### Extrait du document ###

Ce n’est rien de nouveau, comme ces fichiers ayant été publiés, car ayant fuité des services de renseignements Britannique-US, le montrent :

« Afin de faciliter l’action des forces libératrices [sic]… un effort spécial doit être fourni pour éliminer certains individus clés [et] procéder à des perturbations internes en Syrie. La CIA est préparée, et le SIS (MI6) tentera de provoquer des sabotages mineurs et des incidents [sic] en Syrie, en travaillant à l’aide de contacts avec des individus… un degré nécessaire de peur… des conflits frontaliers [mis en scène] fourniront un prétexte d’intervention… la CIA et SIS devraient utiliser… leurs capacités à la fois psychologiquement et d’action sur le terrain pour faire croître la tension ».

Cela fut écrit en 1957, mais cela aurait aussi pu être écrit hier. Dans le monde de l’Empire, rien ne change fondamentalement. En 2013, l’ancien ministre des affaires étrangères français Roland Dumas a révélé que « deux ans avant le printemps arabe », on lui avait dit qu’une guerre en Syrie était planifiée. « Je vais vous dire quelque chose », dit-il dans une interview avec la chaîne française LCP, « j’étais en Angleterre deux ans avant la violence en Syrie pour d’autres affaires. J’ai rencontré des hauts fonctionnaires britanniques qui m’ont avoué qu’ils préparaient quelque chose en Syrie. L’Angleterre préparait l’invasion des rebelles en Syrie. Et ils m’ont même demandé, bien que je ne sois plus ministre des affaires étrangères, si j’aimerais y participer… C’est pour dire que cette opération vient de très loin, elle a été préparée, conçue, organisée » (citation en entier, ici).

Les seuls ennemis effectifs d’ISIS sont diabolisés par l’Occident — la Syrie, l’Iran, le Hezbollah et maintenant la Russie. L’obstacle est la Turquie, une « alliée » et membre de l’OTAN, qui a conspiré avec la CIA, le MI6 et les médiévalistes du Golfe pour fournir du soutien aux « rebelles » syriens, dont ceux que l’on appelle aujourd’hui ISIS. Soutenir la Turquie dans sa vieille ambition de domination régionale en renversant le gouvernement Assad entraine une guerre classique majeure et le démembrement terrifiant d’un des états les plus ethniquement diversifiés du Moyen-Orient.

### Données brutes ###

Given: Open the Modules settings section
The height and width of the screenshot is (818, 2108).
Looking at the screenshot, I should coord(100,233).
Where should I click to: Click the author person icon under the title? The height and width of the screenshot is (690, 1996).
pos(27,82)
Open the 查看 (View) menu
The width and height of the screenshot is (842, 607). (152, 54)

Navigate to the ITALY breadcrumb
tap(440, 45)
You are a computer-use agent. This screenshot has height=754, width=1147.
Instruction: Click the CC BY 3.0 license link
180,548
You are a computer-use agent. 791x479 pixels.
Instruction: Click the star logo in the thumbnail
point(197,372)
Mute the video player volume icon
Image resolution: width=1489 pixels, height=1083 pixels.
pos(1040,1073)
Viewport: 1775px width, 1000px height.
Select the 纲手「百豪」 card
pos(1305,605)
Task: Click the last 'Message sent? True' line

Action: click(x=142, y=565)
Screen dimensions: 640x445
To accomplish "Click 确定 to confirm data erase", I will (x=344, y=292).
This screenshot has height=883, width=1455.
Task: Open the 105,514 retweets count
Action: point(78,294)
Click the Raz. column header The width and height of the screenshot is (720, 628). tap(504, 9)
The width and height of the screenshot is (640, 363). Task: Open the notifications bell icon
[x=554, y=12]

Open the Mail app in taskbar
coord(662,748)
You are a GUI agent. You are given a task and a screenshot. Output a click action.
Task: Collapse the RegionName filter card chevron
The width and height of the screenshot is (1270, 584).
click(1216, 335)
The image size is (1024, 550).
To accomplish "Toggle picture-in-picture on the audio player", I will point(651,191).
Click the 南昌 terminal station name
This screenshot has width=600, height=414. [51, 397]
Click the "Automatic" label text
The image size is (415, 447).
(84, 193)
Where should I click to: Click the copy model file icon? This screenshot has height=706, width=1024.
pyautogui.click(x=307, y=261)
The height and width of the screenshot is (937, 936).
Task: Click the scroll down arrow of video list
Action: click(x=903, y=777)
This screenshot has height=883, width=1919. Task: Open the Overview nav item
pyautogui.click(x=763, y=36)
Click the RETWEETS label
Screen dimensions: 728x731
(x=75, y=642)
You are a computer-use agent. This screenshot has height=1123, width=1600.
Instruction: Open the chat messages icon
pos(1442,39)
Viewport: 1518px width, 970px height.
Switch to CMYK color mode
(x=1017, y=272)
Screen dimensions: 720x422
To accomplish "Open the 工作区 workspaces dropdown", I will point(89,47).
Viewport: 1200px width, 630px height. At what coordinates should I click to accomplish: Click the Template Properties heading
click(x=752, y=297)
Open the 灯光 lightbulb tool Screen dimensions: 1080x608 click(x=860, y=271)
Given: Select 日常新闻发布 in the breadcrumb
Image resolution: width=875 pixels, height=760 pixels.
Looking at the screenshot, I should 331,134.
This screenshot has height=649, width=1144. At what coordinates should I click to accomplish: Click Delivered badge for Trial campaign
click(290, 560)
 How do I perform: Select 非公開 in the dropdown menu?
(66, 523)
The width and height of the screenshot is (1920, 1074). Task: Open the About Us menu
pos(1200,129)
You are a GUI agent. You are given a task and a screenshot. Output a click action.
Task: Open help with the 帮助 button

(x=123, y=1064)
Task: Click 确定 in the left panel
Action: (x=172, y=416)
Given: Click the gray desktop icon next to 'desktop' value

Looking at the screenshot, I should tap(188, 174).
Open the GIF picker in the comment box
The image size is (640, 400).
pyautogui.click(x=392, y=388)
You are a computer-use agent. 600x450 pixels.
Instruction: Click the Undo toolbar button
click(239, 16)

###

> _Travail demandé_:
1. Sur quelle chaîne française Roland Dumas a-t-il donné l'interview citée dans l'extrait du document ?
2. Restituez sans modification le passage de l'extrait du document qui commence par « Les seuls ennemis » et se termine par « diversifiés du Moyen-Orient. ».

> _Réponses attendues_:
1. Sur la chaîne LCP.

2.
Les seuls ennemis effectifs d’ISIS sont diabolisés par l’Occident — la Syrie, l’Iran, le Hezbollah et maintenant la Russie. L’obstacle est la Turquie, une « alliée » et membre de l’OTAN, qui a conspiré avec la CIA, le MI6 et les médiévalistes du Golfe pour fournir du soutien aux « rebelles » syriens, dont ceux que l’on appelle aujourd’hui ISIS. Soutenir la Turquie dans sa vieille ambition de domination régionale en renversant le gouvernement Assad entraine une guerre classique majeure et le démembrement terrifiant d’un des états les plus ethniquement diversifiés du Moyen-Orient.